There are so many different ways to think about the spiritual life. And of course, in our country there are so many different variations of religious experiences. There are liberals and conservatives. There are fundamentalists and Pentecostals. Besides the dizzying variety of Christian traditions, there are many different non-Christian traditions. There are the major traditions, such as Islam, Buddhism, Hinduism, and so on. There are the slightly more obscure traditions, such as Sikhism, Jainism, etc. And then there are more fringe groups and, even, pseudo-religions.
There are defining doctrines and religious practices. Some of these are specific to a particular tradition or a few traditions, such as the koan, which is used in Zen Buddhism for example. Other defining doctrines or practices are common across the religious board. Something like meditation would be a good example. Christians meditate; Buddhists meditate. And other groups practice this spiritual discipline.

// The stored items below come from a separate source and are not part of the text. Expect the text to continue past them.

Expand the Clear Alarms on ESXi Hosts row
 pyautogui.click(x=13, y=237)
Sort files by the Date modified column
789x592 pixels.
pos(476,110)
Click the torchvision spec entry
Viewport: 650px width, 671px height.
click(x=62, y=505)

A favorite way I like to think about my own Quaker tradition that has some currency among other traditions is with the distinction between the inward journey and the outward pilgrimage. This is certainly not unique to Quakers. Quite a number of the different Christian traditions have their own version of this way of being spiritual. It is also not uncommon in other religious traditions.
Since I believe it is a good way to understand the spiritual life, let’s take some time to detail what this dual focus means. One direction of the focus is inward. Personally this is the arena of experience, as my Quaker tradition talks about it. The inward journey is the effort I put out in order to “meet” God somewhere in the internal spaces of my life. Personally for me, this usually is felt in my midsection---in my belly. Maybe it is because I live so much of my normal life in my head, I need spiritually to begin to drop from my head to my heart in order to experience the Holy One.
There deeper within my heart is the core place where I encounter the Other, whom I call God. Thomas Kelly, perhaps my favorite Quaker writer opens his wonderful book, A Testament of Devotion, with words to this effect. “Deep within us all there is an amazing inner sanctuary of the soul.” My inward journey is the quest to discover this amazing inner sanctuary of the soul. And if I have discovered it, then I want to connect with the One who gave me life and breathes the Spirit into my life.
Even if I am graced with this inward experience, I cannot hold it or capture it. Even if it feels like a communion with the Living One, at some point the experience begins to recede and my normal life resumes. Life cannot be lived inside at the altar. However life can be lived “from” that altar. And this anticipates the outward pilgrimage.
I like the language of pilgrimage for this outward focus. Pilgrimage is more religiously specific than a journey or a trip. I can take a trip to New York or to Tokyo, but it is not a pilgrimage. A pilgrimage typically has a religious intent and, ultimately, religious content. A pilgrimage is purposeful. The destination normally is a religious destination. But this does not mean the course of the pilgrimage is uneventful.
Indeed, for my Quaker tradition the outward pilgrimage is usually portrayed with an emphasis on religious action and service. If the inward journey is about experience, then the outward pilgrimage is about express---expression of that inward spiritual experience. The outward pilgrimage is the “outward living from the spiritual center.” The pilgrimage is not just about destination; it is about day-to-day.
Although we have talked first about the inward journey and, then, the outward pilgrimage, they are not sequential. Rather, they are simultaneous. Experience is simultaneously expressed in the pilgrimage. And the spiritual expression fuels more encounters at the amazing inner sanctuary of the soul. Both exist in tension and intentionally. They are the two halves of the spiritual whole person.
Periodically it is well to ask about our spiritual growth and development. We can ask questions from either the journey or pilgrimage perspective. But we do well to remember that one leads to questions about the other. There may be seasons in which one---the journey or the pilgrimage---seems to be more important or in ascendency. But over time the need to be in a healthy balance.
For many of us living “normal” lives in our little world, the outward part might be more often the focus. We are trying to live a good life. We are caring, fair, reasonable people. We want to live a life helping others, avoiding as much sin as possible. But we can be unaware or forgetful how important the inward journey is. If we travel that inward journey road, our outward expression will become easier, deeper and more consistent.
Others of us think spirituality is just about the inner experience. We are really adept at prayer, meditation, etc. We may have a rich inner life. But we may see no carry-over---no engagement in serving or saving our world in any way. We are too content to see spirituality as an inner dynamic between ourselves and God. This is insufficient.
The true spiritual life is a dual trip: inward journey and outward pilgrimage.